- Ganapathi Agraharam Location in Tamil Nadu, India
- Coordinates: 10°55′01″N 79°10′52″E﻿ / ﻿10.917°N 79.181°E
- Country: India
- State: Tamil Nadu
- District: Thanjavur

Languages
- • Official: Tamil
- Time zone: UTC+5:30 (IST)

= Ganapathi Agraharam =

Ganapathi Agraharam is a small village of Papanasam Taluk, in the district of Thanjavur, Tamil Nadu, India. It is famous for its panoramic beauty of agricultural fields and the river Cauvery flowing amidst them. Ganapathi Agrahram is named after the most famous Lord Maha Ganapathi temple situated at this village.

== Temples in Ganapathi Agraharam==
There is a famous Maha Ganapthi (Ganesha) temple here. The lord has been installed by Sage Agastya and has been worshipped by Sage Gautama Maharishi. The temple deity (Ganesha) is considered very powerful by the people. It is said that Agathiyar established this temple, referring to this place as Chaturvedi Mangalam in his Nadi works. Sage Garga has referred to this temple in his works, specifically mentioning that the temple was established by Sage Agathiyar, and worshipped by Sage Gautam.

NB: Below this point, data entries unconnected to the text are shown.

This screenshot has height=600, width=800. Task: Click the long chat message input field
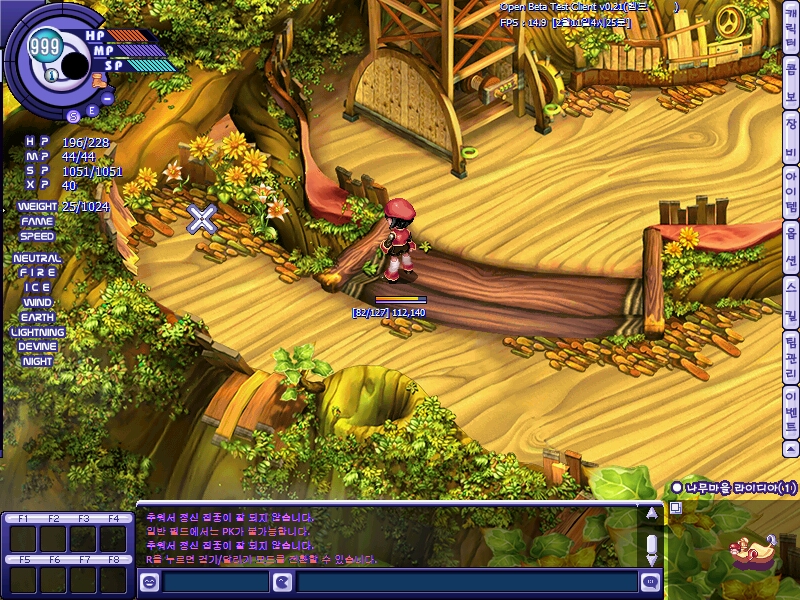(467, 582)
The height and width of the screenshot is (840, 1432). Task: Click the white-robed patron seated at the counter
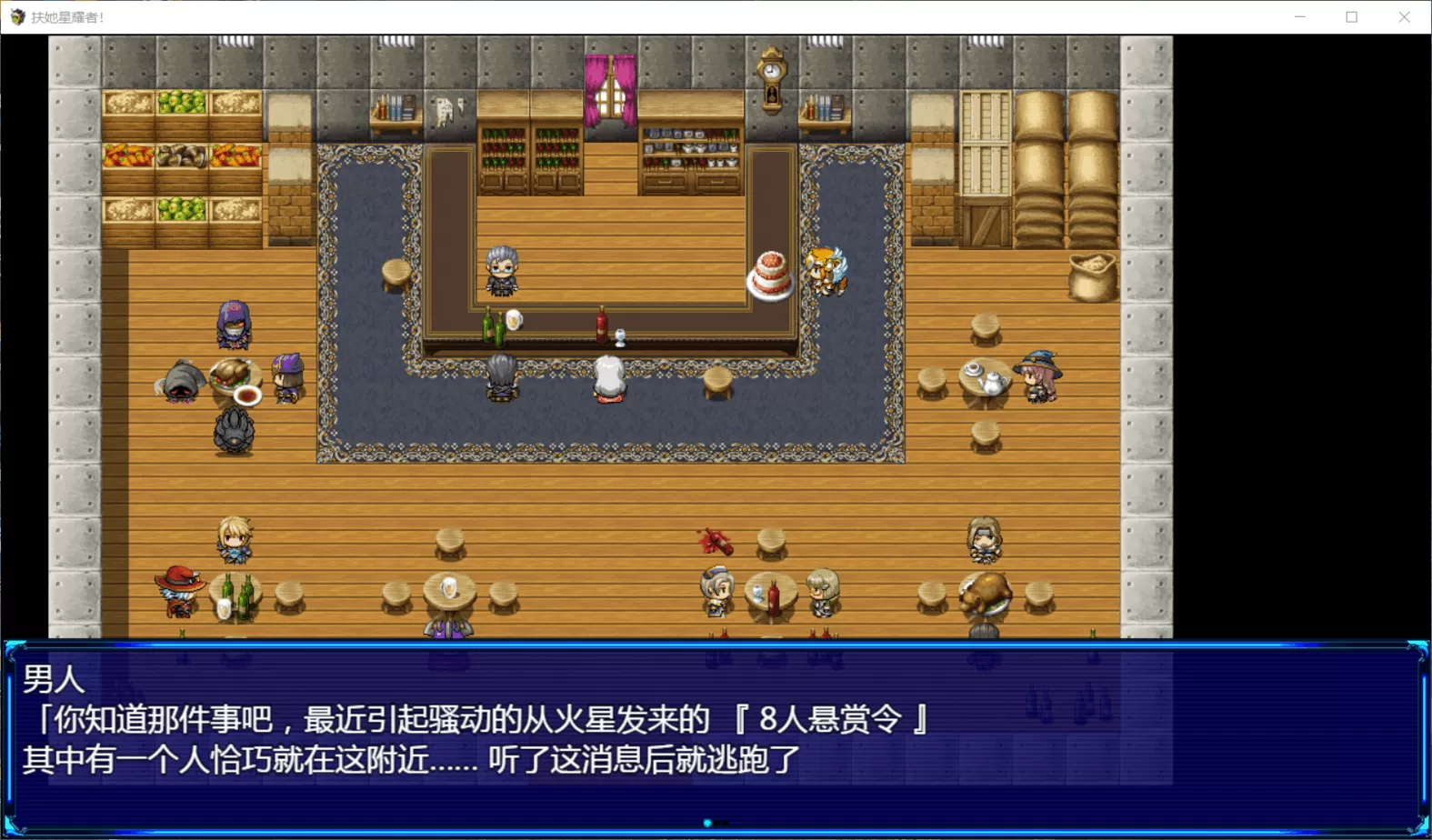[610, 377]
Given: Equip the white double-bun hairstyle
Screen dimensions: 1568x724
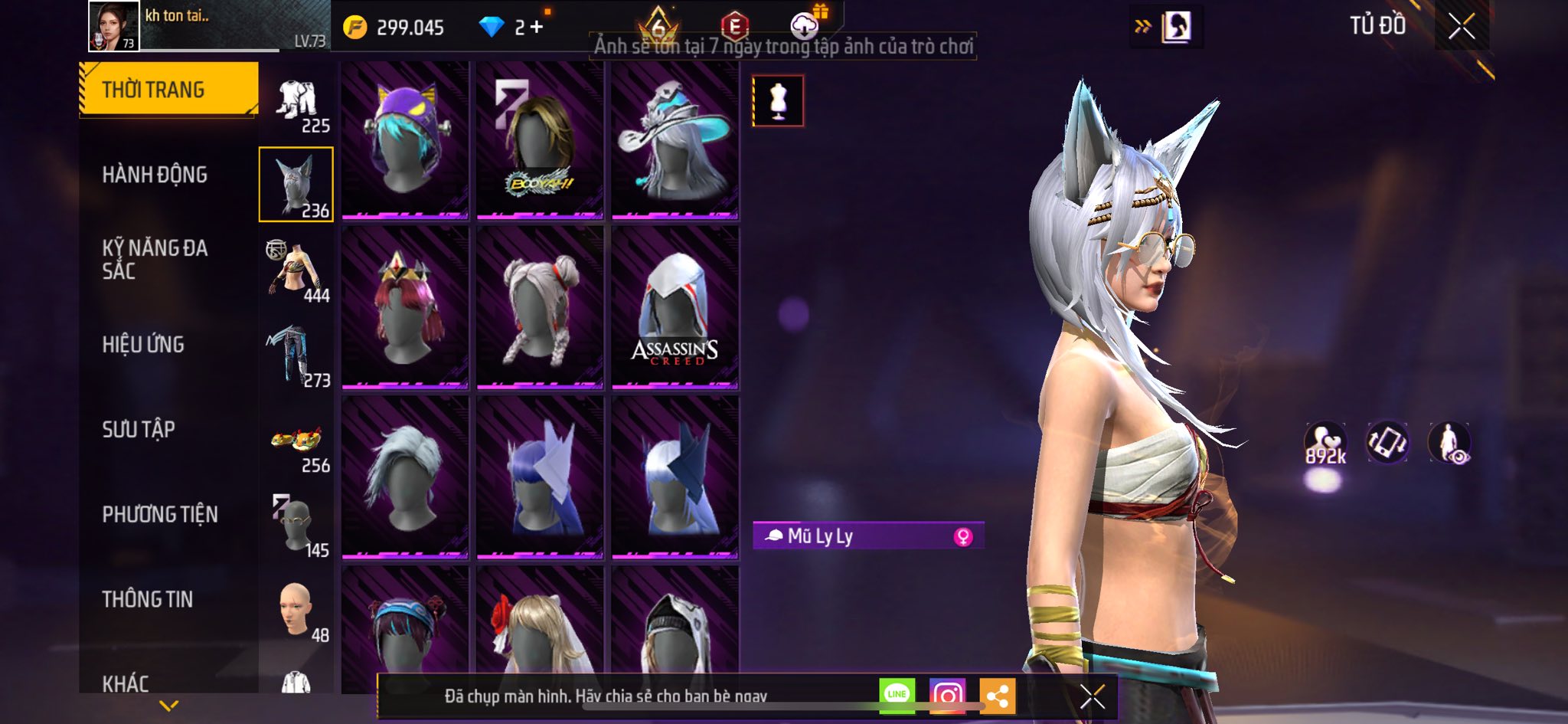Looking at the screenshot, I should (x=540, y=308).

There is one Shiva temple, Shri Varadaraja Perumal temple(Vishnu), Thropathi amman (Amman)temple and (Ayyanar) temple here.

== Streets and Localities ==
Ganapathi Agraharam is a village panchayat and the main agraharam has South Street, North Street and West Street apart from other main areas. The Great Maha Ganapathi Temple lies at one corner of where South and North Street joins. The temple is adjoined by Shri Varadaraja Perumal Temple, A Ther Mutti and a vast stretch of agricultural fields. Both South and North street houses are of a typical Agraharam style construction.

== Festivals and Occasions ==
Shri Vinayaka Chathurthi Every year, A grand festival season begins before Vinayaka Chadurthi to worship Lord Maha Ganapathi and get His divine blessings. People from many other places come by this season for pooja and worship. Vedic gurus are invited to chant 4 vedas every day in the festival. The festivity of the temple begins with Summer Festival Rajagopuram Anniversary also known as "Palkudam Festival" or "Aandu Vizha" performed on "Panguni Anusham" day. Beginning in 2009, "Pavithra Utsavam" has been initiated to be performed for Maha Ganapathi every year. In 2009, it was performed on 25 November. 2010 Pavitra Utsavam was between 8 and 11 November. Maha Kumbabishegam was performed on 29 June 2012. Nearly 20000 people participated and had the blessings of Lord Maha Ganapathi.

Moreover people in this village never perform the special pujas for Lord Vinayaka in their home, because they believe the Lord Maha Ganapathi who really reside in the temple. So one who like to devote their spiritual deed upon Vinayaka has been performed in this temple itself rather individually

During Vinayaka Chathurthi, people from the agraharam prepare modhakam and offer to Lord Ganesha at the temple. Unlike other places throughout India, clay ganesha is not made and no pooja will be performed at home.